Ubisoft's recent financial warnings and share plunge highlight the ongoing challenges faced by major game developers, including delays, restructuring, and market volatility. This situation underscores the importance of strategic adaptation in the gaming industry to ensure long-term sustainability for both companies and consumers. It also signals potential shifts in game development priorities and investment focus within the industry.

Key Takeaways

Ubisoft shares plunged 19% on Thursday after the Assassin's Creed maker warned it expects further losses this year.

The French game maker posted an operating loss of 1.3 billion euros ($1.5 billion) in its 2026 financial year. Net bookings came in at 1.5 billion euros, a drop of 17.4% from the previous year.

Ubisoft said it expects full-year net bookings to decline by a high single-digit percentage with a single-digit operating loss margin.
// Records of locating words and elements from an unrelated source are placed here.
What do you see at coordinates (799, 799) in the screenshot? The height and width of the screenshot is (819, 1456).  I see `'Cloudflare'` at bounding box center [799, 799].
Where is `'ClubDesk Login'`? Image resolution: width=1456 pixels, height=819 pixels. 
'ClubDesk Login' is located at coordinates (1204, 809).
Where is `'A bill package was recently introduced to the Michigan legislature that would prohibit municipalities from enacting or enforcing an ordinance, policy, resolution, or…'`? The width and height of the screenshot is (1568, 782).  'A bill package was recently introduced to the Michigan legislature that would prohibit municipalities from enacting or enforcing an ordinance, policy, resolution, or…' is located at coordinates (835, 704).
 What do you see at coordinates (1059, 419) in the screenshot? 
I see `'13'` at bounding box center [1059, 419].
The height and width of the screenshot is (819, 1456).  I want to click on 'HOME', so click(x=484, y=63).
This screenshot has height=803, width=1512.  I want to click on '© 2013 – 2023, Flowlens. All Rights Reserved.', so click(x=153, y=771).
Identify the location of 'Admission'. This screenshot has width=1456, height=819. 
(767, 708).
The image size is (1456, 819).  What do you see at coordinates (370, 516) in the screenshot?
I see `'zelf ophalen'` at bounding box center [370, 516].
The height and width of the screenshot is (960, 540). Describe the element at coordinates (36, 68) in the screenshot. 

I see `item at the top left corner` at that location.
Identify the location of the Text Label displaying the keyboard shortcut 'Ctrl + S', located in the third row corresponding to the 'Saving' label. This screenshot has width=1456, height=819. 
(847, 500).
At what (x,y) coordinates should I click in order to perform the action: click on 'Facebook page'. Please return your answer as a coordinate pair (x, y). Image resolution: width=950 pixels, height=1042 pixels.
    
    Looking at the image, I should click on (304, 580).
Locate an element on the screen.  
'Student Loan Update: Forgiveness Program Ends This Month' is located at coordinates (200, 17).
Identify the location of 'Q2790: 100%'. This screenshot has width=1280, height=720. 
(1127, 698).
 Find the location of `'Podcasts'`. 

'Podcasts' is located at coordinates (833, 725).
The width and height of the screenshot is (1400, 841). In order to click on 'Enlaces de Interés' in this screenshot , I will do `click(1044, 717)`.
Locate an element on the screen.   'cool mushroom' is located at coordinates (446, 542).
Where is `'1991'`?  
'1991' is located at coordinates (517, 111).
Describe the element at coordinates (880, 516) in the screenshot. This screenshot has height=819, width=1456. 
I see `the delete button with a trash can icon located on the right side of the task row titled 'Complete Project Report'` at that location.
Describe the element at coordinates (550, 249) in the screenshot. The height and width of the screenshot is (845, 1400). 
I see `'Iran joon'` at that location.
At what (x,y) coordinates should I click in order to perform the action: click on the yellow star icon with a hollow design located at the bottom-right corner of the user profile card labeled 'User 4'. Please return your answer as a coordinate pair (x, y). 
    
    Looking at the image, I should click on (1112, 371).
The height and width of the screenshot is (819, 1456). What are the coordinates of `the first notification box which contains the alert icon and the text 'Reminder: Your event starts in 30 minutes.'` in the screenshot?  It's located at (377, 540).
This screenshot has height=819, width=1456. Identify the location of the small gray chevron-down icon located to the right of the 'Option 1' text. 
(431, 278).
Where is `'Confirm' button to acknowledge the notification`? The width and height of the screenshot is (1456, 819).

The stock has fallen around 38% in the year-to-date.

The move comes after years of stock price declines for the game developer following the Covid-19 pandemic, delays to major releases and financial struggles. Shares in the company fell 34% in January after the company announced a major restructuring.

The upcoming financial year is "expected to represent a low point in our free cash flow trajectory along with a softer release slate and restructuring costs," CEO and Cofounder Yves Guillemot said in a Wednesday statement.

"This two-year transformation comes with difficult decisions and a disappointing short-term financial performance, but I firmly believe that, together, these actions are better positioning Ubisoft to deliver sustainable free cash flow over time," he added.